WNYA (channel 51, cable channel 4) is a television station licensed to Pittsfield, Massachusetts, United States, serving New York's Capital District. It is programmed primarily as an independent station, but maintains a secondary affiliation with MyNetworkTV. WNYA is owned by Hubbard Broadcasting alongside NBC affiliate WNYT (channel 13). The two stations share studios on North Pearl Street in Menands (with an Albany postal address); WNYA's transmitter is located on the Helderberg Escarpment west of New Salem.

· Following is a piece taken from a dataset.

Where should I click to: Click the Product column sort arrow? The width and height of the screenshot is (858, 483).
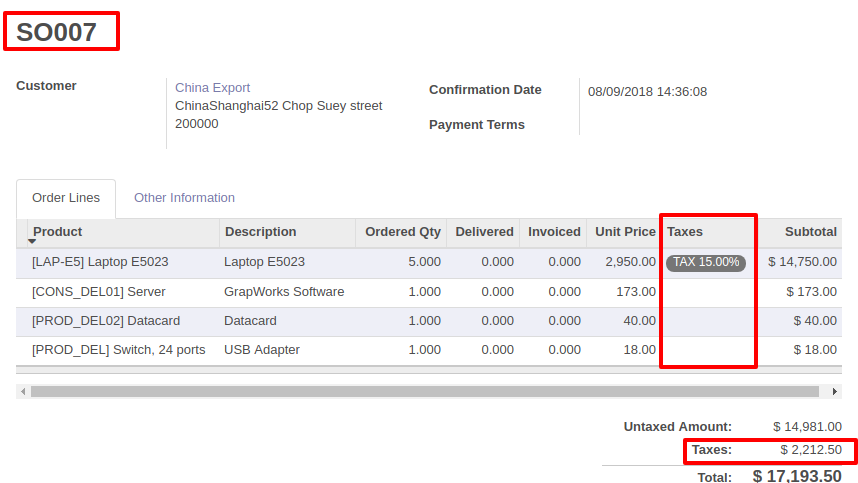(x=32, y=241)
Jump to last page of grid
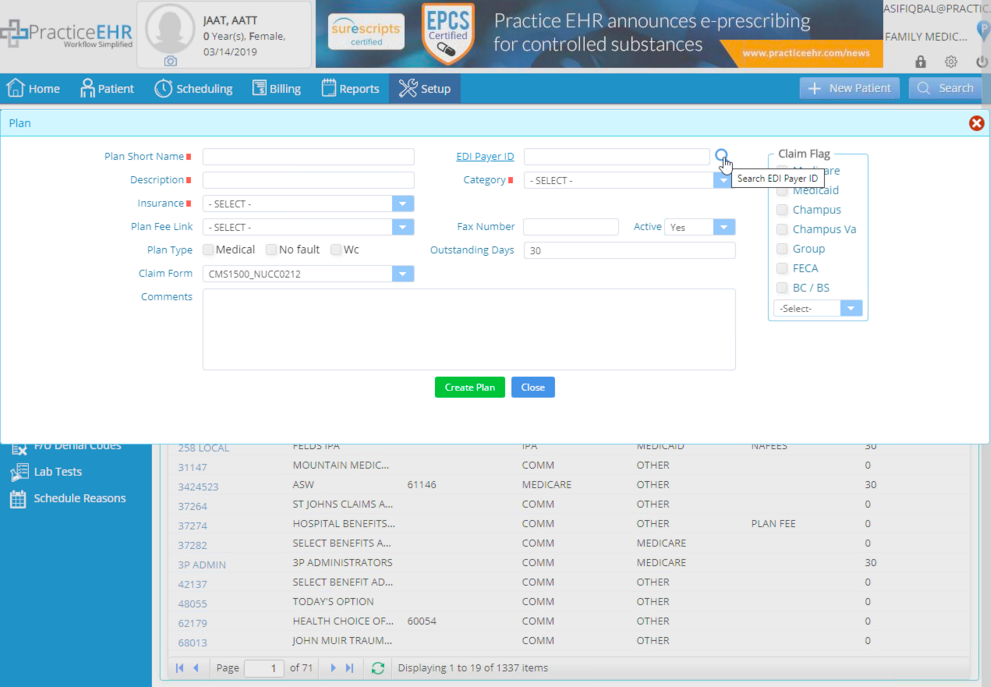Image resolution: width=991 pixels, height=687 pixels. tap(350, 668)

The station uses its main cable channel position of 4 on Charter Spectrum and Verizon Fios for marketing purposes as My 4 Albany, only mentioning their actual channel number on-air during maintenance sign-off disclosures. Despite Pittsfield being WNYA's city of license, the station maintains no physical presence there.

==History==
===Establishment of channel 51===
What today is WNYA can indirectly trace its history to WVUW, an un-built station on channel 51 in Pittsfield. WVUW was granted a construction permit in 1984, but was deleted by the Federal Communications Commission (FCC) in 1990. In October 1996, Pappas Telecasting applied for a new permit for this allocation; however, in 2001, the FCC placed the channel up for auction. In addition to Pappas, which by then planned to use the station as an Azteca América affiliate, bidders included Hubbard Broadcasting, Equity Broadcasting, the Trinity Broadcasting Network, and Venture Technologies Group. When the auction took place in February 2002, Venture Technologies ended up with the winning bid for $1.3 million. The FCC granted the construction permit and the WNYA call sign to Venture a year later. To accommodate the new WNYA, WNYT moved its Adams translator, which had broadcast on channel 51 since 1984, to channel 38.

===UPN Capital Region===
In February 2003, Venture Technologies signed a joint sales agreement (JSA) with Freedom Communications, then-owner of CBS affiliate WRGB (channel 6); this allowed WNYA to operate from WRGB's studios in Niskayuna. Soon afterward, WNYA secured an affiliation with UPN, replacing "WEDG-TV", a cable-only station operated as a partnership of WXXA-TV (channel 23) and Time Warner Cable.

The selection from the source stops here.